DLR-RM / stable-baselines3

PyTorch version of Stable Baselines, reliable implementations of reinforcement learning algorithms.
https://stable-baselines3.readthedocs.io
MIT License
8.36k stars 1.61k forks source link

`HERReplayBuffer`: Runtime error The size of tensor a (53) must match the size of tensor b (256) at non-singleton dimension 0 #1337

Closed qgallouedec closed 1 year ago

qgallouedec commented 1 year ago

Thanks! I set learning_starts at 600 as my environment has a time limit of 300. The error mentioned is solved, however, I get the following:

sac.py", line 245, in train
target_q_values = replay_data.rewards + (1 - replay_data.dones) * self.gamma * next_q_values
RuntimeError: The size of tensor a (53) must match the size of tensor b (256) at non-singleton dimension 0 

Originally posted by @tudorjnu in https://github.com/DLR-RM/stable-baselines3/issues/1335#issuecomment-1434713057

qgallouedec commented 1 year ago

From https://github.com/DLR-RM/stable-baselines3/issues/1335#issuecomment-1434818965

import numpy as np

from stable_baselines3 import HerReplayBuffer, SAC

import gym
from gym import spaces

class TestEnv(gym.GoalEnv):
    def __init__(self):

        self.observation_space = spaces.Dict(
            dict(
                an_observation_1=spaces.Box(0, 1, (1,), dtype=np.float32),
                an_observation_2=spaces.Box(0, 1, (1,), dtype=np.float32),
                achieved_goal=spaces.Box(0, 1, (1,), dtype=np.float32),
                desired_goal=spaces.Box(0, 1, (1,), dtype=np.float32),
            )
        )

        self.action_space = spaces.Box(0, 1, (1,), dtype=np.float32)
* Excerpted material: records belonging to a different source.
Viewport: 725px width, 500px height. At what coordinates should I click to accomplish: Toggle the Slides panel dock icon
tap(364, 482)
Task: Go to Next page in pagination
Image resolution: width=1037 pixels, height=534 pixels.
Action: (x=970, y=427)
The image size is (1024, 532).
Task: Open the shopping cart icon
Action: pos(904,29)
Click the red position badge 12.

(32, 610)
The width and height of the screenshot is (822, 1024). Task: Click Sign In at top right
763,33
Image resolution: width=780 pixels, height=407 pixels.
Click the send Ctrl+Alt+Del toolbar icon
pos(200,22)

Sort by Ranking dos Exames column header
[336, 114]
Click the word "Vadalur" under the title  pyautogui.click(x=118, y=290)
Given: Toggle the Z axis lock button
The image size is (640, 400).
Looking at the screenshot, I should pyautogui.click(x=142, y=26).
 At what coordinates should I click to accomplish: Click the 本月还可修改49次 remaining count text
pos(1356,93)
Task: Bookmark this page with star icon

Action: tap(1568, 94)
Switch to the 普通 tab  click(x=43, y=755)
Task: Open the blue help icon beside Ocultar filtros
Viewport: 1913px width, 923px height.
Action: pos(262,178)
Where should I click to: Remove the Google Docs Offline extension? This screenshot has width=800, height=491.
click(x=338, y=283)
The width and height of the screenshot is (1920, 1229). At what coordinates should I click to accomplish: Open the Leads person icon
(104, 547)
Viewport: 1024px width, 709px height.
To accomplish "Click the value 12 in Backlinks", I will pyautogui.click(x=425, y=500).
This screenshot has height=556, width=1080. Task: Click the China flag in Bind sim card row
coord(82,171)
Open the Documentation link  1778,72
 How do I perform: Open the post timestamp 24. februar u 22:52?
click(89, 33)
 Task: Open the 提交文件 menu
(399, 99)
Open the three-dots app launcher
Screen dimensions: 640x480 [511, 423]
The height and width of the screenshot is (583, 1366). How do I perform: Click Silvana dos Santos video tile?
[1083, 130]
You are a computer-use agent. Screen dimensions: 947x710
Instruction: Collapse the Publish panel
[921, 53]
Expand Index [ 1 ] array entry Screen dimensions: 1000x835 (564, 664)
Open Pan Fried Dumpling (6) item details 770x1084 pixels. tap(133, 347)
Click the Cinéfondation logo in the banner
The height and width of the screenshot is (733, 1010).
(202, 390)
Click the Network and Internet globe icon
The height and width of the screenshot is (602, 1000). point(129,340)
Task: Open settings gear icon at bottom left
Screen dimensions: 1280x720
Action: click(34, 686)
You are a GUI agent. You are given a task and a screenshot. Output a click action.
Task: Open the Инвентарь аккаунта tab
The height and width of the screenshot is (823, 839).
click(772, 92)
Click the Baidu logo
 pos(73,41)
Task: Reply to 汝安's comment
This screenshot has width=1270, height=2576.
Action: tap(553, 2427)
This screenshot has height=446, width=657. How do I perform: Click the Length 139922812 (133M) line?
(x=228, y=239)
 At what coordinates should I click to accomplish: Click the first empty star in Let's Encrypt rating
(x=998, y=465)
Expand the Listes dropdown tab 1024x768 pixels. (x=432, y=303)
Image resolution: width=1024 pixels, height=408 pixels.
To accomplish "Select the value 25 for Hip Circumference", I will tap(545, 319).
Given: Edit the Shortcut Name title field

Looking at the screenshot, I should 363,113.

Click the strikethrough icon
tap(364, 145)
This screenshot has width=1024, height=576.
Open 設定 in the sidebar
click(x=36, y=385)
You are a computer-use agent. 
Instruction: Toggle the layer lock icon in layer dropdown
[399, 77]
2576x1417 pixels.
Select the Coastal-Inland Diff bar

        self.current_step = 0
        self.ep_length = 10

    def reset(self):
        self.current_step = 0
        state = self._generate_next_state()
        return state

    def step(self, action):
        obs = self._generate_next_state()
        self.current_step += 1
        done = self.current_step >= self.ep_length
        return obs, -1, done, {}

    def _generate_next_state(self):
        state = {}
        for k, space in self.observation_space.spaces.items():
            state[k] = space.sample()
        return state

    def render(self, mode: str = "human") -> None:
        pass

    def compute_reward(self, achieved_goal, desired_goal, info):
        return np.array(-1, np.float32)

env = TestEnv()

model = SAC(
    "MultiInputPolicy",
    env,
    replay_buffer_class=HerReplayBuffer,
    learning_starts=1000,
    verbose=1,
)

model.learn(3000, progress_bar=True)
qgallouedec commented 1 year ago

The problem comes from the compute reward method. It has to be vectorized.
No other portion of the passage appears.